Exercise instructions:
Repeat only the lines below that run from the line with "This screenshot has width=244, height=244." to the line with "399x413 pixels.", ends included; skip every picture.

Excerpted data:
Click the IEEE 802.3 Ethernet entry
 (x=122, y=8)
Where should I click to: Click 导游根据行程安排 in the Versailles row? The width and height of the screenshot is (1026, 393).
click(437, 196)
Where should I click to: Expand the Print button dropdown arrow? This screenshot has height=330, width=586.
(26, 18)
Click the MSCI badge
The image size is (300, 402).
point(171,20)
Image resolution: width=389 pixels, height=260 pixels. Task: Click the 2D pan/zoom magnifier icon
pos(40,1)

---

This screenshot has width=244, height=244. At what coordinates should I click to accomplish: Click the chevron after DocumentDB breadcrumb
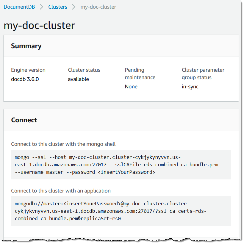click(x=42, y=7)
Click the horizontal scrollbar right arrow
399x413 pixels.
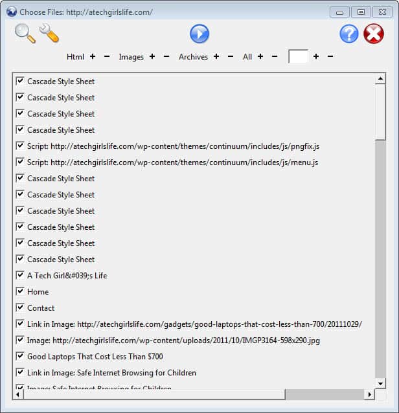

Your response:
This screenshot has width=244, height=244. At what coordinates should I click to accomplish: Click the chevron after DocumentDB breadcrumb
click(x=42, y=7)
Click the horizontal scrollbar right arrow
399x413 pixels.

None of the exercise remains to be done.